> Data records
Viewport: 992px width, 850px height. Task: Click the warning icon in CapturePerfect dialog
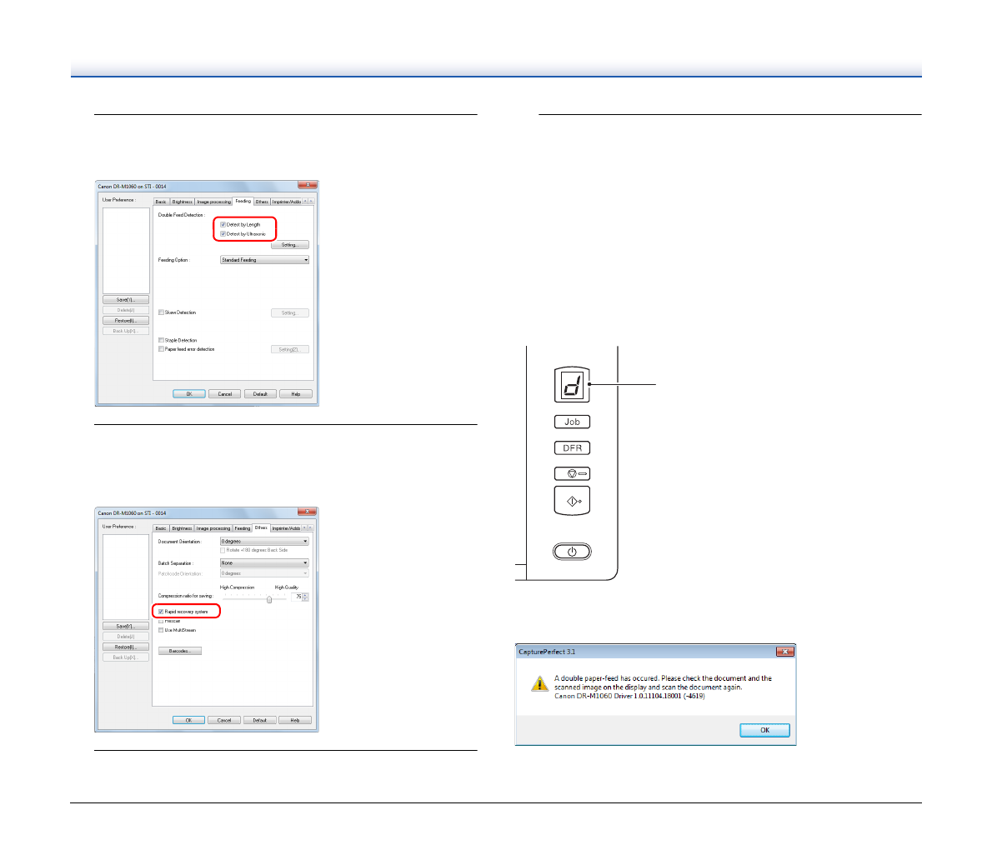(x=539, y=684)
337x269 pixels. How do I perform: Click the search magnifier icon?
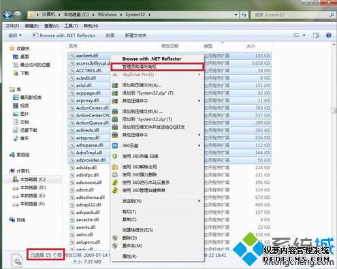click(332, 15)
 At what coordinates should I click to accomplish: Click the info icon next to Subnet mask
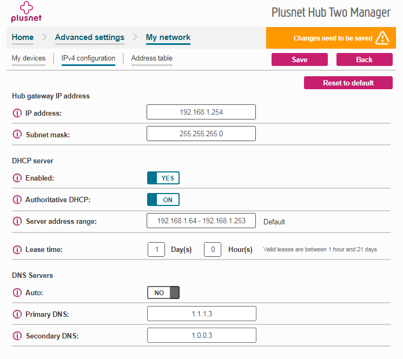(x=17, y=135)
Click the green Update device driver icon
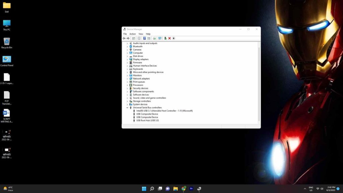This screenshot has height=193, width=343. pos(165,38)
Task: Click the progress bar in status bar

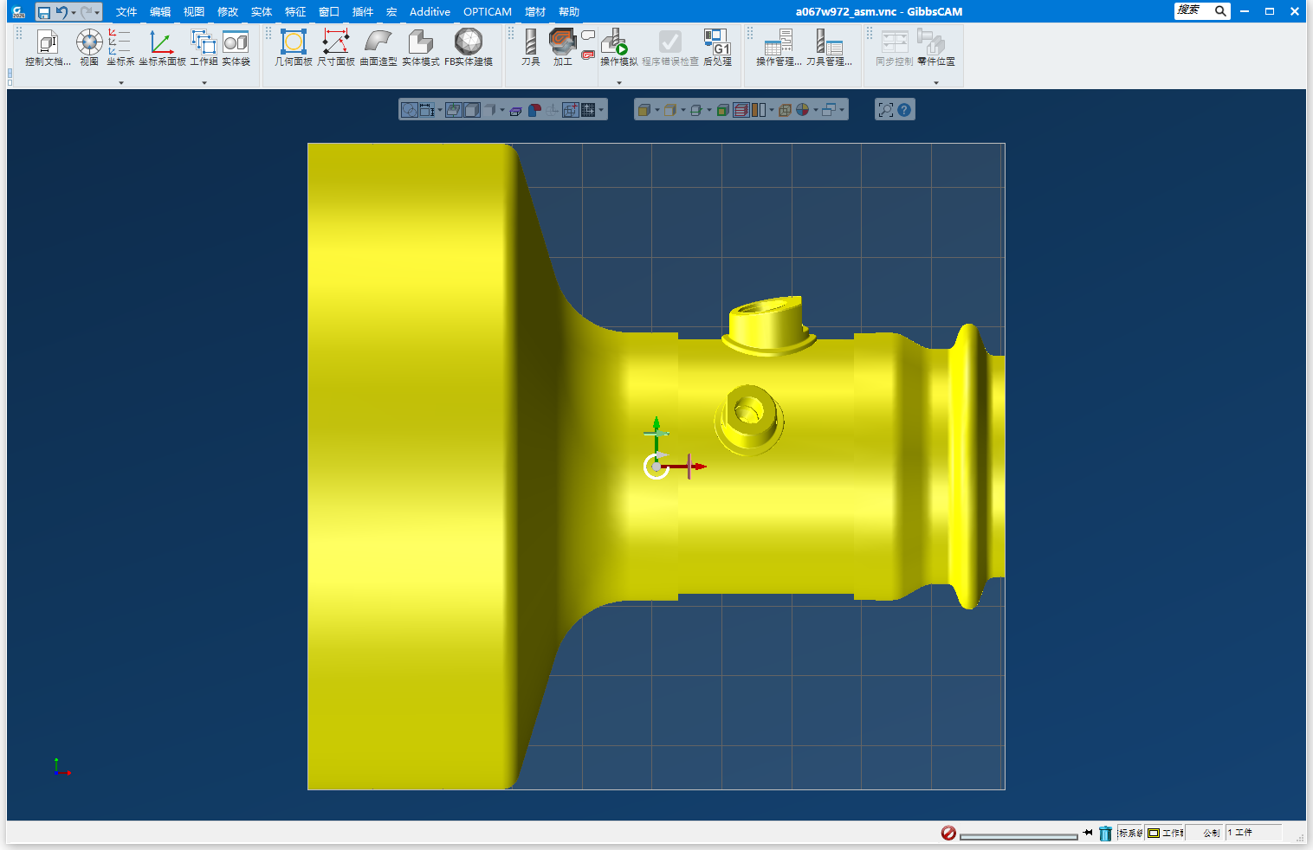Action: (x=1019, y=836)
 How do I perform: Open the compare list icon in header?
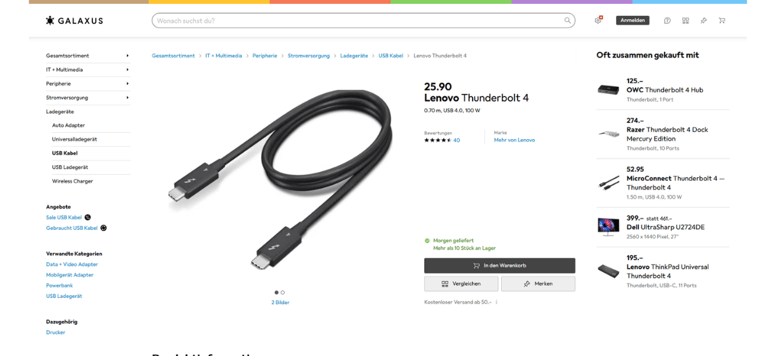[x=685, y=21]
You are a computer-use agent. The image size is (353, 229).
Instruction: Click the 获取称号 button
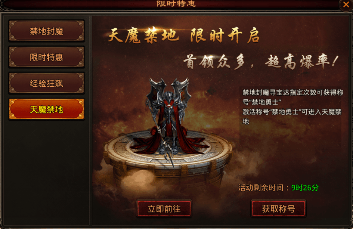pos(279,209)
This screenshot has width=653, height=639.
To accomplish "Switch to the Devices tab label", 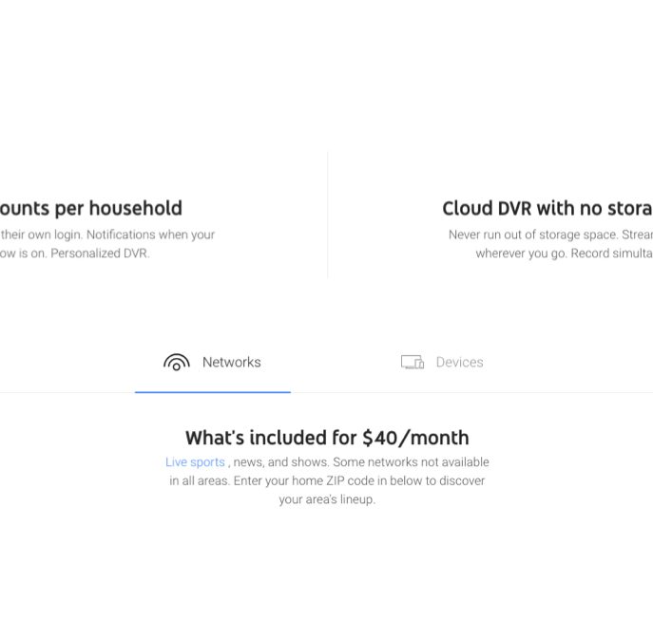I will pos(459,362).
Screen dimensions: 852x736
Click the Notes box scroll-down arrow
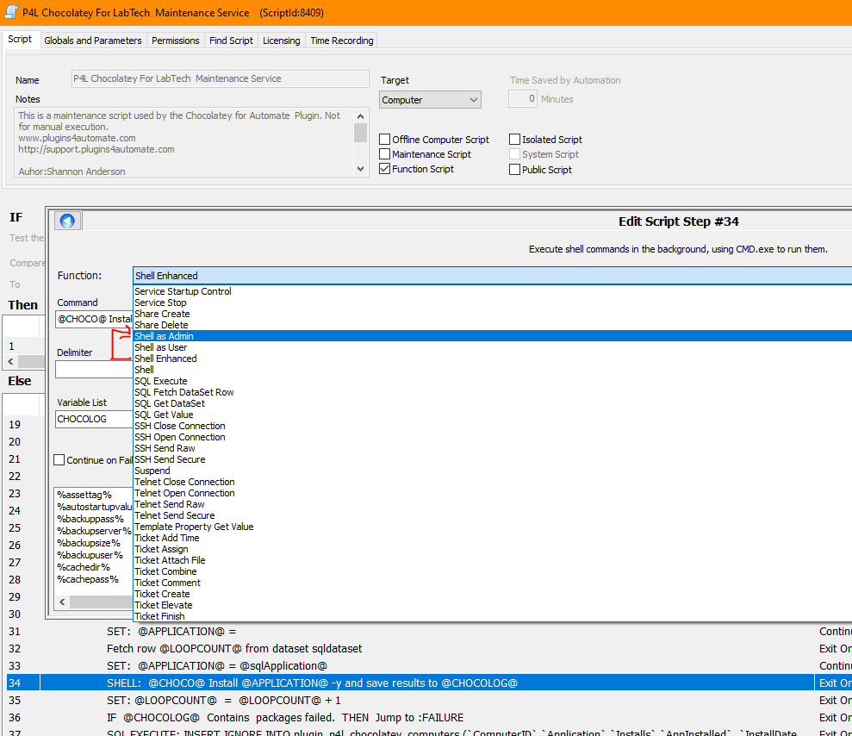pos(361,169)

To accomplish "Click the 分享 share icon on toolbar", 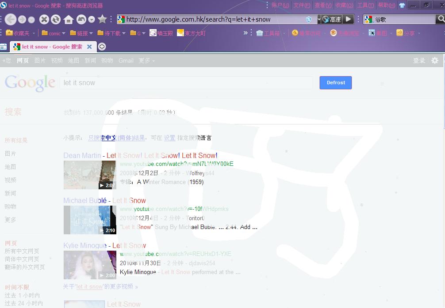I will [399, 33].
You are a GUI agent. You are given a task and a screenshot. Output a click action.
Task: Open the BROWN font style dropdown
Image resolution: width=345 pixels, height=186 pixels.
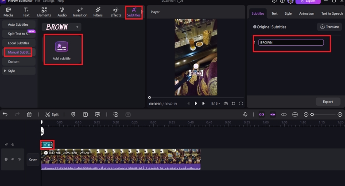coord(78,27)
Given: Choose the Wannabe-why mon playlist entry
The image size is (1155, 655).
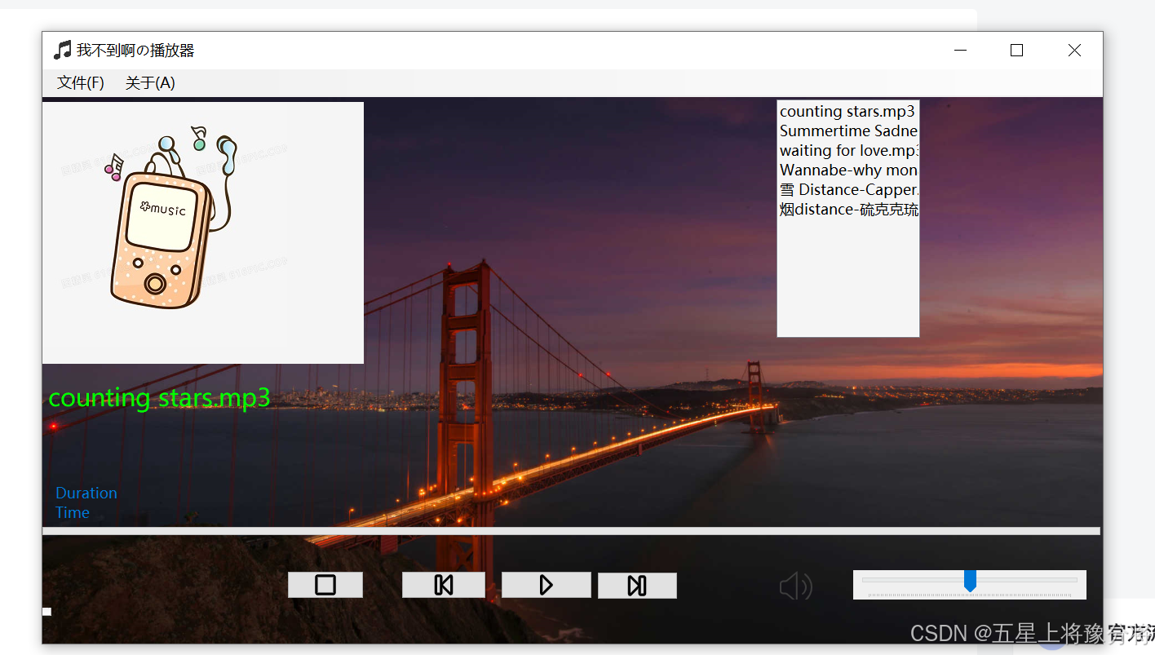Looking at the screenshot, I should pos(847,170).
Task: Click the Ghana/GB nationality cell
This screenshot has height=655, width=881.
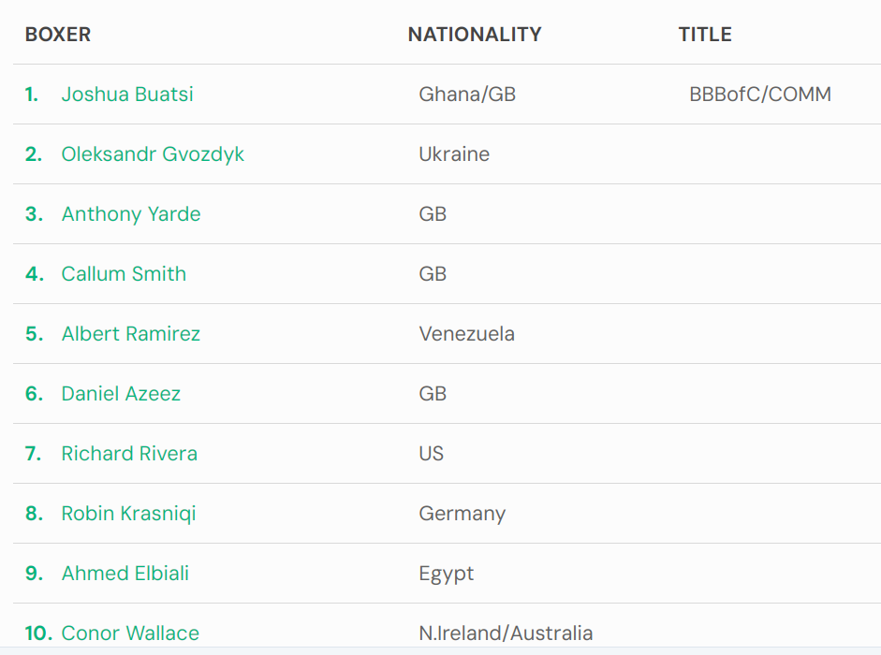Action: click(467, 94)
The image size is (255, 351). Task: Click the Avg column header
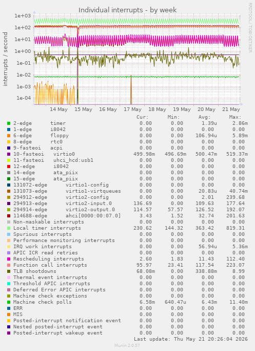[x=205, y=117]
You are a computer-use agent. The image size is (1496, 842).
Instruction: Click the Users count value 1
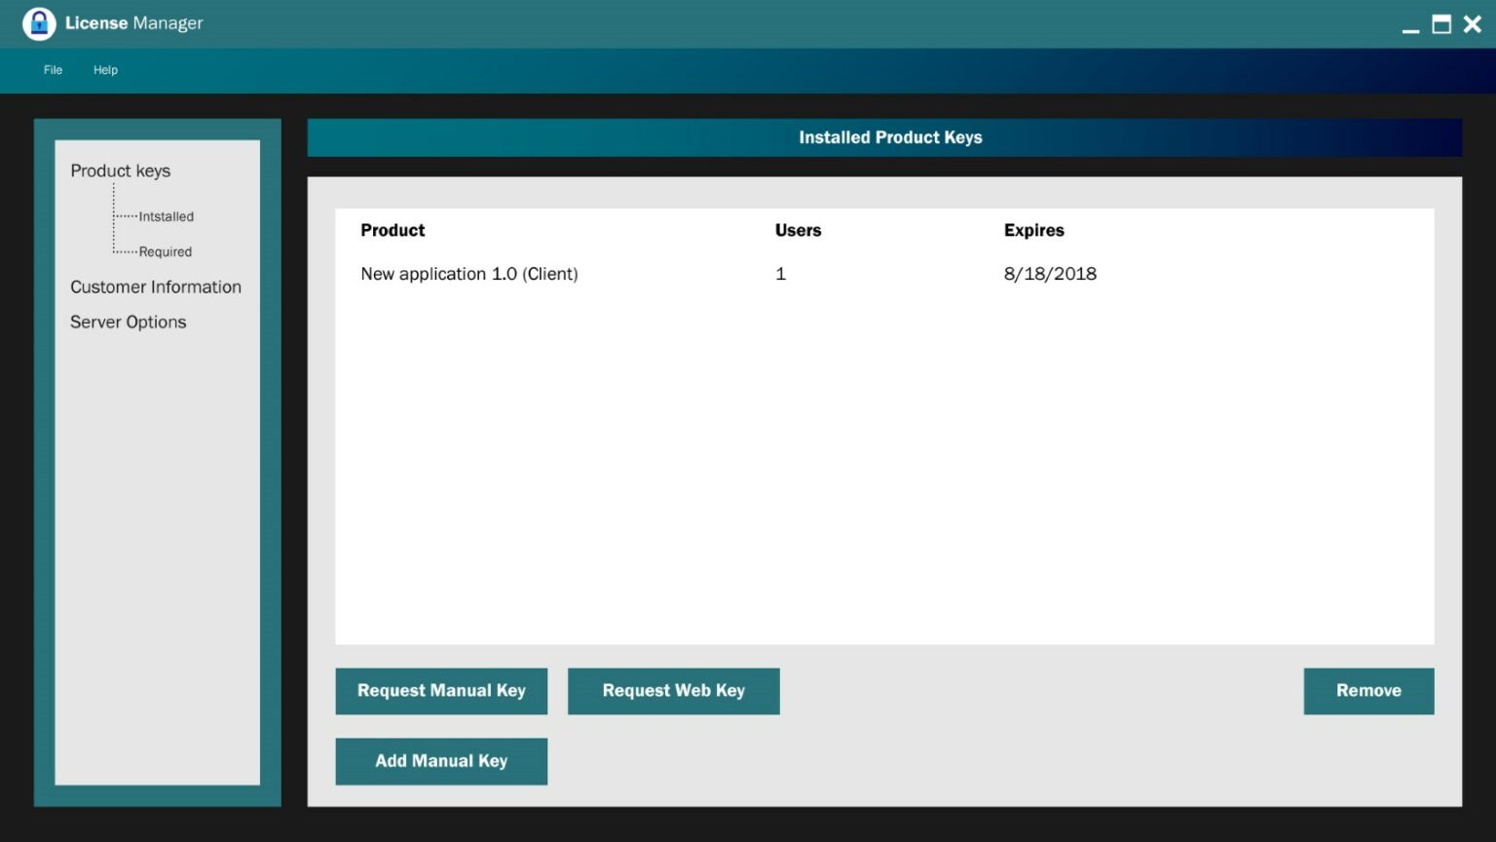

> Exercise description
Which lines above hold the string "computer"? Please copy all of them.

> Your response
You are a computer-use agent. The image size is (353, 229).
You are a computer-use agent. The image size is (1496, 842).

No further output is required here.